The home leg from Swanwick feels longer than the outbound. I'm not typically emotional, in the sense that I'm not in control of them, they swing dramatically or have a hair trigger (apart from post childbirth). I am though, generally, quite aware of my emotional state. On this afternoon I remember having difficulty placing them. I was caught out by the situation, I only imagined feeling elation or despair - I found myself in a surprisingly flat dead centre of that scale. During that 4 hour drive I wrung the drops of positivity out of the day and the doc's words. This is the situation; I had passed all other elements of the medical but fallen short on the Spirometry test. A lung function indicator. I had a low FEV1 (forced expiratory volume in 1st second) - an indicator of Asthma or obstruction in the airways. It came as a surprise to me. I've never been diagnosed with Asthma nor had anything that barely resembles an attack. Since I can remember I've loved sports, played a lot of em, and loved the feeling of physical exhaustion through exercise. I run, bike and swim regularly. Then theres my job, which is quite physical (this is an understatement akin to describing the Antarctic as a bit nippy). I've never felt tight chested or short on air and have completed over 100 SCUBA dives with no problems. I tell the doc all this, his confusion starts to resemble my own. Between us we have no answers, I wonder about the effect of living within 8ft of a wood fire from a young age - he speculates about Western Red Cedar sawdust, but we rarely cut it, so i'm not sold. Anyway he's not a respiratory specialist, that's what the trip to the CAA headquarters in Gatwick's for. He explains that all the other elements of my lung function are good, that the next test will involve exercise and that it is most likely I will still get my medical certificate - but it may well have a restriction to multi crew operations.

Restricted to multi-crew operations. I'm driving still, digesting this. It won't be over, It'll be fine all airliners are flown with two pilots. I can still be a pilot. Not of single pilot operations though. I couldn't be a bush pilot, or a ferry pilot. I couldn't be everything a pilot could be. I could still be a pilot though - a restricted pilot - an oxymoron.

"Mr objective" is sparring with "Mr I wan't to be a pilot no matter what". I never admitted it out loud, but "Mr objective" convinced me that going through all the training and the cost, only to emerge in the incredibly competitive job market with this restriction, with fewer jobs available was verging on reckless.

I made up my mind, I want a Class 1 medical without restrictions, thats my goal.

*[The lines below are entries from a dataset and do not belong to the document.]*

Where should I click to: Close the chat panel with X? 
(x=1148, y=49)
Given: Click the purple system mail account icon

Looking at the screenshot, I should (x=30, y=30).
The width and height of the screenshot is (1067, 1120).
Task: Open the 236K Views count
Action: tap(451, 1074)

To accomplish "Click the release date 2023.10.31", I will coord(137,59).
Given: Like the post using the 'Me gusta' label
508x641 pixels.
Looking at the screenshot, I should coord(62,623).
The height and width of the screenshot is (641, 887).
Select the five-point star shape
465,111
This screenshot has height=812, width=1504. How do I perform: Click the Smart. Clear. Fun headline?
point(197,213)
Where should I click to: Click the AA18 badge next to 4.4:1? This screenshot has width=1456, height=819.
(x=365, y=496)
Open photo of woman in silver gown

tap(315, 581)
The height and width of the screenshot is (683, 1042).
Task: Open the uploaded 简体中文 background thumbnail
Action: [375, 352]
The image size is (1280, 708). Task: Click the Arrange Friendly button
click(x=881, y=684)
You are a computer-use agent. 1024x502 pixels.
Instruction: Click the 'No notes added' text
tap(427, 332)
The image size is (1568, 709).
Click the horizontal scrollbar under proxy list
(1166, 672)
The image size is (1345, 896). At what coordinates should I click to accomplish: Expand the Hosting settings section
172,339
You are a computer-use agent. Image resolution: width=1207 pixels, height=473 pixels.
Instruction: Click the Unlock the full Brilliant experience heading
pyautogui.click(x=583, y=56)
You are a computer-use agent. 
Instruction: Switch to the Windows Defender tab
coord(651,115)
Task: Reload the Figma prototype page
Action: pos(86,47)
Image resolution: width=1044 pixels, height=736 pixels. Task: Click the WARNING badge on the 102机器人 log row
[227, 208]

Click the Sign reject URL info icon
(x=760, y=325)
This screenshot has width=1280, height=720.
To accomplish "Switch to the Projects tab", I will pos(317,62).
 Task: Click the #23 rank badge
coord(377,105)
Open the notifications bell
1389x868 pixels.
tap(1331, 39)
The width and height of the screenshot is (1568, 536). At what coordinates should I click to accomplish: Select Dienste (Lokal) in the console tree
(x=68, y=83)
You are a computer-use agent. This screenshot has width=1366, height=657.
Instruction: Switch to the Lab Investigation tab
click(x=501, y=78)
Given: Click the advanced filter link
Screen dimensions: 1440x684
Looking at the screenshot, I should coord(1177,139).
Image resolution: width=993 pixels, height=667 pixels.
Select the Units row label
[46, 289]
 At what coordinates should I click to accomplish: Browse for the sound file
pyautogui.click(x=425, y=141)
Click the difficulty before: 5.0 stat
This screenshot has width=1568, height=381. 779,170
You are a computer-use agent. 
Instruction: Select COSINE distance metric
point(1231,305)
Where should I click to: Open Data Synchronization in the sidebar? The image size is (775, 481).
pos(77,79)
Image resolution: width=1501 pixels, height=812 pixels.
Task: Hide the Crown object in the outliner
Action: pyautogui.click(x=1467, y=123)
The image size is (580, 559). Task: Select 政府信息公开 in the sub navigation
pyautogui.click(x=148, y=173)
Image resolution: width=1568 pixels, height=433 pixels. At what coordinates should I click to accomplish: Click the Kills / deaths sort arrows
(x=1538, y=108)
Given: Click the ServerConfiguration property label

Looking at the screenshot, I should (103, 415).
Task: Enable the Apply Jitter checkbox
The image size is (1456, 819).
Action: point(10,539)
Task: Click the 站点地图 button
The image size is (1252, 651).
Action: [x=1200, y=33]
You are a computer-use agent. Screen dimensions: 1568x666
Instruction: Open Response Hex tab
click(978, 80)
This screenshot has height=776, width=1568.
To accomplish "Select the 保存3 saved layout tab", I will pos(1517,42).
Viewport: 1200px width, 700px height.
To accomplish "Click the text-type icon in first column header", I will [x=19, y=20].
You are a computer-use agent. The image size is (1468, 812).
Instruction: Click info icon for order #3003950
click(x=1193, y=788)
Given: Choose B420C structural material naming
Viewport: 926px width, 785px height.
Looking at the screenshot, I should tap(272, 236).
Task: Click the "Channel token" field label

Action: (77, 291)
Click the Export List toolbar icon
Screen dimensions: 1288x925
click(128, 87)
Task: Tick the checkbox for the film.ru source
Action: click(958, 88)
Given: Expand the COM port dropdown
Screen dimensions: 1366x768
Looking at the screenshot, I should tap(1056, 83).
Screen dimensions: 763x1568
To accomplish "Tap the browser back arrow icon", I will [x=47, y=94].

I got home and to work learning about lung function and spirometry tests. My days of the occasional dalliance with a cig ended on the spot. I am visualising a perfect respiratory system and I will stop at nothing to achieve it. The results of my research tell me that your FEV1 score cannot be changed drastically. There is a technique to an efficient exhale and tips, like have an empty stomach. I take it all on board, and learn about the anatomy of a bronchiole. I can change the results, I know I can. I need to improve the elasticity of my airways. I need the pipes of a trumpeter, so I buy a......... massive pack of balloons - I start a lung training program of blowing them up as hard and as fast as I can in one breath. And I run more, a lot more. I found that doing 200m hill sprints after a 3-5k run was a really good way of working my lungs to exhale fast and conditioning my diaphragm for endurance. While I was running I was visualising big clear healthy airways and I was watching the skies, following contrails to their source and picturing myself there - I would run harder and picture the graph on the spirometry readout going through the roof. I imagined I had lungs like a turbo-fan.

Not too long into this period of training and before I felt ready for the make or break day, whilst we still had the Jerez plan in place (but also with financing proving a huge obstacle), we discovered that, against all the odds and medical likelihood, amazingly - we were pregnant again.